Elles ont aussi bloqué un mode opératoire de dépollution-démolition qui risquait de faire de nouvelles victimes évitables parmi les travailleurEs et les riverainEs. Elles ont en même temps soutenu et accompagné dans leurs démarches les victimes et les familles endeuillées. Les associations ont pris leurs responsabilités. Le préfet aurait pu mieux prendre les siennes.
Comment le préfet aurait-il pu faire mieux ?
Il a mis publiquement la société CMMP en demeure de dépolluer, mais si les choses ne se faisaient pas ou se faisaient mal, la loi lui donnait le pouvoir, en tant que préfet, de prendre lui-même la direction des travaux et de présenter ensuite la facture au CMMP. Cette possibilité légale avait été évoquée par les associations. Le préfet n’a pas utilisé tous les moyens qu’il avait à sa disposition.
Le CMMP contestait la légitimité de la présence des associations dans cette procédure judiciaire opposant l’ancien exploitant et la ville…
Oui, mais les juges ne l’ont pas suivi. En première instance et en appel, ils ont considéré que l’action en justice des associations était recevable. En première instance, le tribunal leur avait accordé un euro symbolique. La Cour d’appel de Paris a accordé 10 000 euros à chacune des associations et rappelle que la jurisprudence considère que la faute d’une entreprise qui bafoue la réglementation suffit à constituer la recevabilité de l’action d’une association en réparation de son préjudice moral. L’arrêt va même plus loin, puisqu’il rend hommage à l’action citoyenne des associations, dont l’intervention a permis de ne pas se limiter à un débat économique et d’ouvrir la discussion sur des aspects fondamentaux tels que la sécurité et la santé publique. La Cour a donné un coup de chapeau à leur travail.
A-t-on idée de l’ampleur de la contamination ?
Le nombre de malades et de morts atteindra sans doute plusieurs centaines, voire davantage. L’amiante est un polluant à effet différé. Le temps de latence entre l’exposition et la survenue d’une maladie peut atteindre 30, 40 voire 50 ans. L’usine a fermé depuis longtemps. Le site a été dépollué. Mais plusieurs décennies vont encore s’écouler pendant lesquelles on va encore compter des malades et des morts.

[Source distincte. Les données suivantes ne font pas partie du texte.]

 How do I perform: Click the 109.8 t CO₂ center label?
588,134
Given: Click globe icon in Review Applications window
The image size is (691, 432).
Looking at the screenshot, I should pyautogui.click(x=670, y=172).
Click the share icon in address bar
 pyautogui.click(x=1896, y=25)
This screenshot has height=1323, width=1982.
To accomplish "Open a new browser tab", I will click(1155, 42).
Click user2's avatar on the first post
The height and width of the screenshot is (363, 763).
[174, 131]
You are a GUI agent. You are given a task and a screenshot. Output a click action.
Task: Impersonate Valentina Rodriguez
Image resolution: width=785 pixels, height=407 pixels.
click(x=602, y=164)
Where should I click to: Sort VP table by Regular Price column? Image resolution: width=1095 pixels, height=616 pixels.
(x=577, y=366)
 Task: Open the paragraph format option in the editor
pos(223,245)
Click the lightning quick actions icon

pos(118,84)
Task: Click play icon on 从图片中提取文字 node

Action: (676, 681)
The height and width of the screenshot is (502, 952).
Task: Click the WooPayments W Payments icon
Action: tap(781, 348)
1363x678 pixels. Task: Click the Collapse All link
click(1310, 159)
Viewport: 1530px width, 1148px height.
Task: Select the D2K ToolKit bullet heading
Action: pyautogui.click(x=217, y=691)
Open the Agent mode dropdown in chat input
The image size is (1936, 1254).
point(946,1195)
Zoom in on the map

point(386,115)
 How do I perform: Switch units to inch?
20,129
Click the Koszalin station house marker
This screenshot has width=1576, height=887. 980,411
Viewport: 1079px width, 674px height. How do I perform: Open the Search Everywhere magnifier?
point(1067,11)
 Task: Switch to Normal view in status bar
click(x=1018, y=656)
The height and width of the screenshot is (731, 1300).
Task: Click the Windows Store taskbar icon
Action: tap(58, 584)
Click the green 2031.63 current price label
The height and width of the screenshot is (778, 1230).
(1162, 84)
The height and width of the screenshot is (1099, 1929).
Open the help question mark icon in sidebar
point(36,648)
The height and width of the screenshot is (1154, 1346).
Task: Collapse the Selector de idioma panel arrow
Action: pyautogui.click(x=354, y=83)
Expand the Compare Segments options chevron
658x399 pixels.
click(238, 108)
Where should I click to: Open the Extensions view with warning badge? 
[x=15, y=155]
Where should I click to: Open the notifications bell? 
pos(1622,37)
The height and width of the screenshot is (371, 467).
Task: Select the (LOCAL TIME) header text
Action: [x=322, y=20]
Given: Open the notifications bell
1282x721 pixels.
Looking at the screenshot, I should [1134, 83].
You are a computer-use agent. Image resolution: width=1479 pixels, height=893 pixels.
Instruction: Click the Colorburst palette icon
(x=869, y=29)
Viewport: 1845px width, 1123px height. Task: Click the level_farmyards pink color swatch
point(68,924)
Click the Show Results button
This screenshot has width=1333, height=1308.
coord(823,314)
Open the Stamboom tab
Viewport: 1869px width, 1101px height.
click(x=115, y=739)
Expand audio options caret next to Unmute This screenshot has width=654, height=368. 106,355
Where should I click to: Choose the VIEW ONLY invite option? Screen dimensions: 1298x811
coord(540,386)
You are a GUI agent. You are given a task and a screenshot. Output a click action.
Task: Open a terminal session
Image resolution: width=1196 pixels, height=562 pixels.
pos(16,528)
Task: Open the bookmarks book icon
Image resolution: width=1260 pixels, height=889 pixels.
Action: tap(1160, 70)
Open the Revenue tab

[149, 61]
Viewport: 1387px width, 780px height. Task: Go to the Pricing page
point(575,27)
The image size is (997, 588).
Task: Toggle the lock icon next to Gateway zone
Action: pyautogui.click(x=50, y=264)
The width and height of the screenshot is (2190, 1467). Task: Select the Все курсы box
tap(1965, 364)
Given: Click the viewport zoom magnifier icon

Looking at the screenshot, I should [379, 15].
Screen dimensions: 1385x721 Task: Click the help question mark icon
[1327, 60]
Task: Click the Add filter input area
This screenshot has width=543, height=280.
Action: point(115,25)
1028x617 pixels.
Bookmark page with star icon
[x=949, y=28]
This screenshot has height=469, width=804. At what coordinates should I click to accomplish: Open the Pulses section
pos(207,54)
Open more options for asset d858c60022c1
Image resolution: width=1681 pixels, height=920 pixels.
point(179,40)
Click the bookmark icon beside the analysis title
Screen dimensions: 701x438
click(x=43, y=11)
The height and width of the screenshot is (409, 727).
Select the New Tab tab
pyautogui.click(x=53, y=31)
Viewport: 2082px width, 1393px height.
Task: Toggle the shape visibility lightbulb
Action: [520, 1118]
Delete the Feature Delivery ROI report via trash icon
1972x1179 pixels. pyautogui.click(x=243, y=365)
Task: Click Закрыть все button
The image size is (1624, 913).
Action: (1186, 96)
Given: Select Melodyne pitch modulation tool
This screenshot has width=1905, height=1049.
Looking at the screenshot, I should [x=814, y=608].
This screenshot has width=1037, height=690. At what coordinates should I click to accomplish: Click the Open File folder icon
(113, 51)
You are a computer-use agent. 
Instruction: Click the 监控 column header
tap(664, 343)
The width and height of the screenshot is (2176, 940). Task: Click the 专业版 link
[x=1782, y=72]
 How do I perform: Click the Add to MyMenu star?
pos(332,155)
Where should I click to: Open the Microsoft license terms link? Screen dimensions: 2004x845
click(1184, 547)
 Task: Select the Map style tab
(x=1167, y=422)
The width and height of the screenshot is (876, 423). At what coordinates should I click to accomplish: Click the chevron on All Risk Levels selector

Il faut voir l’ampleur des dégâts humains et environnementaux qu’aura causée cette catastrophe sanitaire. Toutes ces vies brisées au nom du profit ! Je pense aux ouvrierEs du CMMP à qui l’employeur distribuait du lait comme « contrepoison ». Je pense à ces familles entières décimées par ces fibres mortelles : le père travaillait dans l’usine, la mère lavait les bleus poussiéreux qu’il ramenait à la maison... Je pense à Pierre Léonard, contaminé sur les bancs de l’école et rattrapé par un cancer mortel à 49 ans. Toutes ces jeunes vies vulnérables victimes d’une contamination environnementale. C’est une véritable abomination.
Rappelons que l’ARS avait accepté, sur proposition des associations, une démarche inédite en France : l’envoi de plusieurs milliers de lettres aux anciens élèves des écoles proches du CMMP pour leur proposer un suivi médical par scanner. L’ARS a malheureusement interrompu cette initiative, mais la démarche est suffisamment inhabituelle pour nous aider à prendre la mesure de cette catastrophe sanitaire.